Either very appropriate, or very inappropriate, for Lent

While my car's been in the shop I've been driving my mom's car around (she headed for France the day after the accident-- nice timing.) Mom's car doesn't have a tape deck, so no iPod for me. Instead I spent all week listening to a CD I found between the seats. It was a collection of "Sacred Classics", and I loved track #4. I didn't know the composer or the title of the work; the CD didn't say. And it began with a strangely somber introduction. But then it became a romantic, dramatic, beautiful piece. I couldn't quite say what language it was in-- Latin? Italian? Spanish, even?-- but it made me picture two young lovers triumphing at the end of an opera, having defeated all adversity. I drove around for days listening to this ravishing song and imagining myself flouncing around on the stage in crinolines while the rich-voiced tenor belted it out.

Eventually I dug out the CD case and learned what the song was. Here's a performance of it on YouTube (dark handsome Italian singer for additional viewing pleasure):



Yup. It's an arrangement of Stabat Mater, a famous chant in Latin from the 1200's about the suffering of the Virgin Mary as she stood at the foot of her Son's Cross. Here are the three stanzas in this particular movement, followed by a literal translation:

Cuius animam gementem
contristatam et dolentem
pertransivit gladius.

O quam tristis et afflicta
fuit illa benedicta
mater Unigeniti!

Quae maerebat et dolebat
et tremebat cum videbat
nati poenas incliti.


Through her weeping soul,
compassionate and grieving,
a sword passed.

O how sad and afflicted
was that blessed
Mother of the Only-begotten!

Who mourned and grieved
and trembled with seeing
the torment of her glorious Son.


So, not so much flouncing around stage, then. I freely admit I know very little about classical music, but someone please tell me I'm not crazy for thinking that Rossini was crazy to compose that kind of music for those words!

4 comments:

Anonymous said...

Perhaps Rossini had a vivid imagination or very pasionate about his passions? Either way he's nuts for creating a musical score for those sacred lyrics.

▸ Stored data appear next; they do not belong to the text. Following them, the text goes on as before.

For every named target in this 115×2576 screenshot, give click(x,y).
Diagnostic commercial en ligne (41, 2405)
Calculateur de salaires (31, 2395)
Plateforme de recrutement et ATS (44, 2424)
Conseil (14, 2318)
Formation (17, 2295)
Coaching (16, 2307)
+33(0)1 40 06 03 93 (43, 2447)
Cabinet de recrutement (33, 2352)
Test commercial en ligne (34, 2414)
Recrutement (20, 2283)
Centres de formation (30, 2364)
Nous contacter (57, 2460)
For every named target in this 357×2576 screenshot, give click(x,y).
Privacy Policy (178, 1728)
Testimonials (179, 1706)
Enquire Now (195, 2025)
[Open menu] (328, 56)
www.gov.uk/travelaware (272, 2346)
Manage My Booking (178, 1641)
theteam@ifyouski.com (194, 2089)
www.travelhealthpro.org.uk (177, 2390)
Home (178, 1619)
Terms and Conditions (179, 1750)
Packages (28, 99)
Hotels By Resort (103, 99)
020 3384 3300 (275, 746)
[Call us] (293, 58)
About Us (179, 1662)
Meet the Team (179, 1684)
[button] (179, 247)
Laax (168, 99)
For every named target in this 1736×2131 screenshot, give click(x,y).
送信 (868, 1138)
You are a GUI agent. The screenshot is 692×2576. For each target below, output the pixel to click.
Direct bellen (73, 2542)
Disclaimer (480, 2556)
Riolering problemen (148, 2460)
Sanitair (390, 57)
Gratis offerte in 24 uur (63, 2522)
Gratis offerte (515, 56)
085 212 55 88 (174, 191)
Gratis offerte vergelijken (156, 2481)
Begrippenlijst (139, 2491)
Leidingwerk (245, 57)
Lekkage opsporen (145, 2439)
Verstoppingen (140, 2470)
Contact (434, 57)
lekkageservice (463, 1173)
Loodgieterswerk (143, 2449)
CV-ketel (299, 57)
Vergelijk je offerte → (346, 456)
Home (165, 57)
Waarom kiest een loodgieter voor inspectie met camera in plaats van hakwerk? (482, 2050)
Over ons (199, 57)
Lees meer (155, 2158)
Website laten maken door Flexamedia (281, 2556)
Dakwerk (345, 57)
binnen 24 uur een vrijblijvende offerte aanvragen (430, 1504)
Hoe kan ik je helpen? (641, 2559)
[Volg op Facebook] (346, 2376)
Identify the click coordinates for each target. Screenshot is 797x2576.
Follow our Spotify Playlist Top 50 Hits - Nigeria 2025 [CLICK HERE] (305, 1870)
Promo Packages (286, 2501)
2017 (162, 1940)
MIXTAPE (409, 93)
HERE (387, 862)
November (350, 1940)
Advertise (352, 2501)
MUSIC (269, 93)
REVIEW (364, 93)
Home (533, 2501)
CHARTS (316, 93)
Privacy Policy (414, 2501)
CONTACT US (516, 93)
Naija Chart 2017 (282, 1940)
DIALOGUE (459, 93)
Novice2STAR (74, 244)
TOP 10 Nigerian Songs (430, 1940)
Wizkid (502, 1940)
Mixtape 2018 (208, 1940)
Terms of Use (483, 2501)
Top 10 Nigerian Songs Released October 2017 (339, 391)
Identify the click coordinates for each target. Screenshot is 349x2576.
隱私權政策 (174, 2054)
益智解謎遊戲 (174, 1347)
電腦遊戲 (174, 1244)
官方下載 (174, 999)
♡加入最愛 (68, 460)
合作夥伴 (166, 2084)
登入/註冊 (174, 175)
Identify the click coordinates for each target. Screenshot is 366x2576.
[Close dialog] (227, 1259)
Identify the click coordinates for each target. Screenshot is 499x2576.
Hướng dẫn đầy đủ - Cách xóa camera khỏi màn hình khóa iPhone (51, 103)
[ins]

Never trust an Italian! :)

Ciao for now!

JimAroo said...

On the other hand 100% of those who comment on this topic are Italian.

Check out Haydn's Seven Last Words which can be used as a musical setting for the Seven Last Words service on Good Friday. It is perfectly fitting. Look at You tube and you can see a separate recording for each "word".


But I guess Rossini could only sound like a 19th Century Italian Romantic - no matter what the words meant.

Try Dvorak's version of the Stabat Mater for more solemnity:
http://www.youtube.com/watch?v=E31TiDfWY5Y

Vocal only with the master of sacred music, Palestrina:
http://www.youtube.com/watch?v=bPnufDDPXFY

Rachel said...

You crazy Italians. My English, German, Scottish and Swedish blood has no idea what to do with you.

(Next week I'll be Irish and then I'll feel more affinity!)

I'm definitely going to check those out, Jim-- thanks!

Rachel said...

I've checked out the YouTube videos. Palestrina was great! I think they must perform his stuff at the weekly TLM at St. Therese in Alhambra, because a lot of the chant sounds like that-- really beautiful.